O que diabos fora tudo aquilo?!
— Eduarda? — chamou Nevra, preocupado.
— Eu não me estou a sentir bem — murmurei.
— Estás pálida… e fria — constatou, poisando uma mão na minha testa — Tens tonturas? Queres um copo de água com açúcar?
Assenti debilmente e o vampiro afastou-se na direção do que presumi ser um minibar, deixando-me a ser consumida pelo choque… e pela compreensão.
Fazia sentido… O pânico quando souberam que um homem mascarado me salvara das masmorras… os segredos quanto à sua identidade… os avisos de Ezarel! Ele bem me avisara que o homem mascarado não era um príncipe encantado… bem me avisara para não confiar nele!
O que quereria ele de mim?
— Aqui está — murmurou o vampiro, aproximando um copo de água dos meus lábios — Bebe devagarinho…

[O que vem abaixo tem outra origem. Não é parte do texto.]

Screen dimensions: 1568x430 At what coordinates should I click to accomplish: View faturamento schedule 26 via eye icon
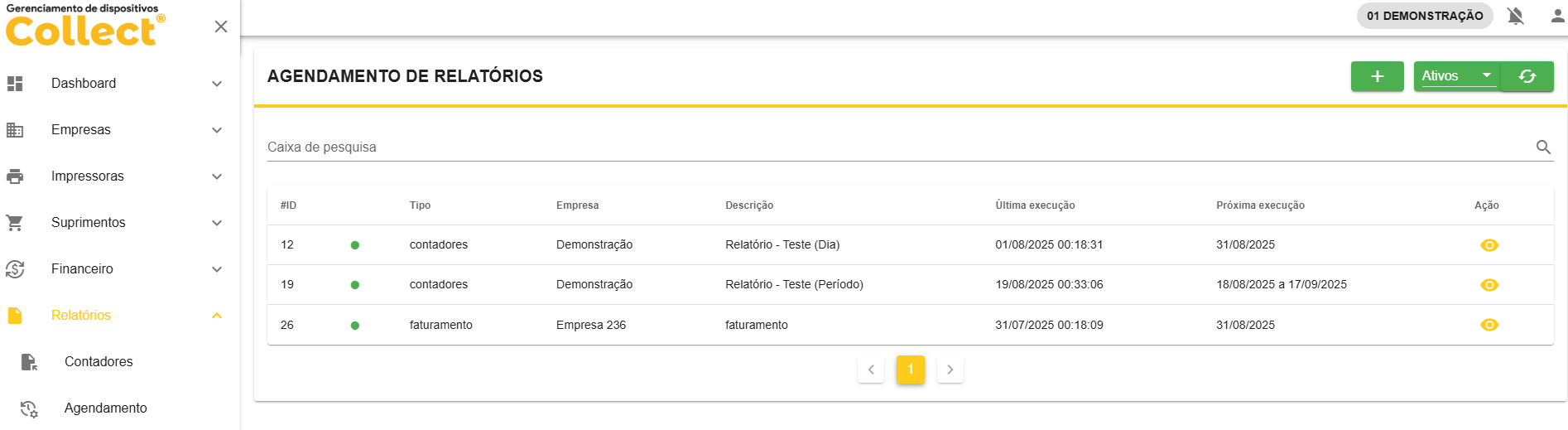pyautogui.click(x=1489, y=325)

Nevra ajudou-me a segurar o copo enquanto eu sorvia alguns goles de água e recolheu-o quando me recostei na poltrona com um pequeno suspiro.
— Melhor? — perguntou, inquieto.
Anuí com um pequeno gesto de cabeça.
— Nevra?
— Sim?
— O homem mascarado… o titã… era o teu principal suspeito para o roubo das minhas amostras, não era?
— Era… e ainda é.
— Porquê? Achas que… o homem morto…?
— O homem morto é um mistério — disse Nevra, frustrado — Eu não entendo o envolvimento dele nesta história… Tu conhecias aquele homem?
— Não…
— Eu não percebo… O meu primeiro pensamento foi que ele trabalhava para o titã, mas então… quem é que o matou? Há mais alguém interessado nas tuas amostras? Para quem é que o homem roubou as amostras, afinal? Quem é que o matou? Não percebo…

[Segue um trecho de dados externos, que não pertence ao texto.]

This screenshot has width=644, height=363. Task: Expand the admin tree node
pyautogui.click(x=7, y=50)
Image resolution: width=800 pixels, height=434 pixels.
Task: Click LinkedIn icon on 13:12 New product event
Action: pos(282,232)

— Não creio que ele estivesse a trabalhar para o titã… Não creio que um faery aceitasse trabalhar para a criatura que pretende condenar a sua raça à extinção — defendi.
Nevra fez um pequeno sorriso sem humor.
— Acredita, Eduarda, há faeries a trabalhar para ele. Há faeries a compactuar com a destruição de Eldarya.